Question

Your $100 million bond portfolio has currently $90 million invested in bonds and the remainder invested in T bills. The duration of the bond component is 5.2 years. Assume that the T bond futures contract has a duration of 7.8 years and a value of $102,500 per contract

Q) How many futures contracts should be purchased or sold to change your portfolio's duration to 6.0 years? and How many futures contracts should be purchased or sold in order to make the portfolio insensitive to changes in interest rates?

Answer 1

Weighted Average Duration of Portfolio = 6

Duration of Bond * Weigt of Bond + Duration of T Bill * Weight of T bill + Duration of T bond Futures * Weights of T bond = 6

[Note:-

Treasury Bills are like Zero coupon bond , there is only one cashflow at the end , it matures at Face Value and are issued at discount.

Thus Duration of Tbill is the Tenure of Tbill.

Since Tenure of Tbill is not mentioned, it is assumed as 1 year and thus Duration of Tbill is also 1 year.]

5.2 years * 90/(100+x) + 1*10/(100+x) + 7.8 * x/(100+x) = 6

x is assumed as the value of Tbond Futures purchased.

Why Purchase not Sell?
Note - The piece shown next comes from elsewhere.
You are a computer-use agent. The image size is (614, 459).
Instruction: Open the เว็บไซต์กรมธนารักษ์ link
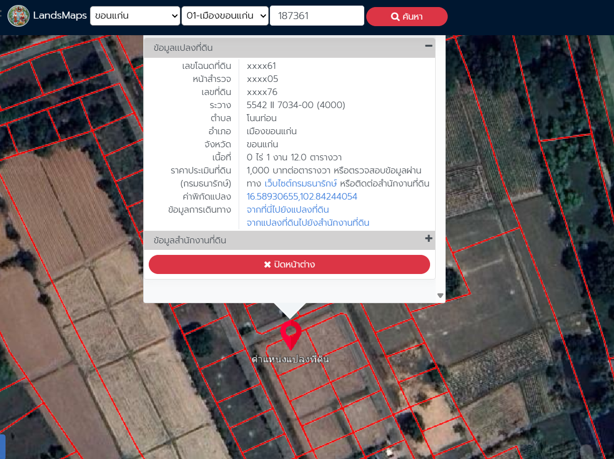pos(300,183)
Cause we see Duration of Original Portfolio will be any way less than 6 because both have Lower duration than 6, thus we have to purchase T bond which has higher Duration than 6.
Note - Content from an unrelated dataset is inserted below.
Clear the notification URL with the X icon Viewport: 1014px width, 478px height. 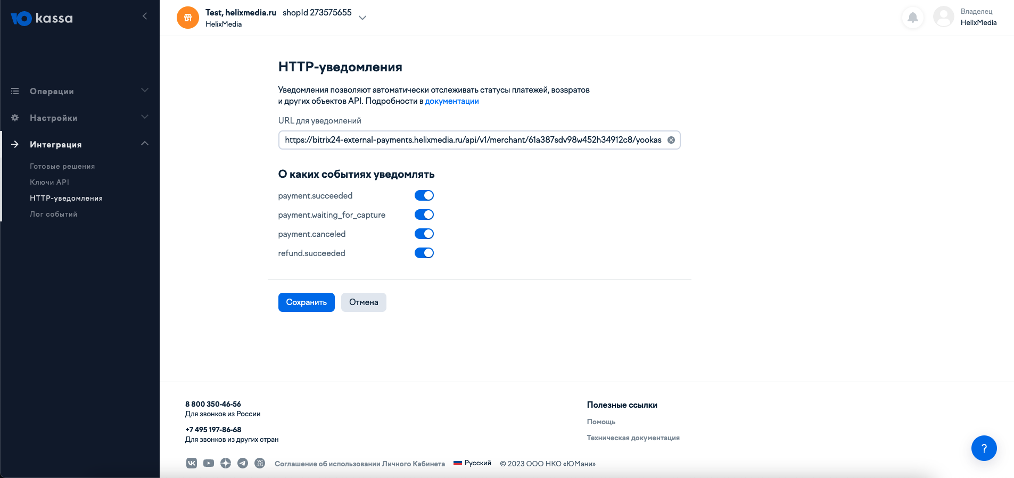tap(671, 140)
5.2*90 + 10 + 7.8X = 600 + 6X

7.8X-6X= 600-478

1.8X = 122

x= $67.77 million Value of Tbond Futures to be purchased.

No. of Contracts of Tbond Futures to be purchased = Value of T bond Futures / Contract Size = 67.77 million/ 0.1025 million = 661.25 rounding off to 662 Contracts to be purchased.

Bond Immunization is the process by which we protect ourself from change in Maret Interest Rate.

Thus Answer to 2nd Question is same = 662 Contracts.

Happy Learning!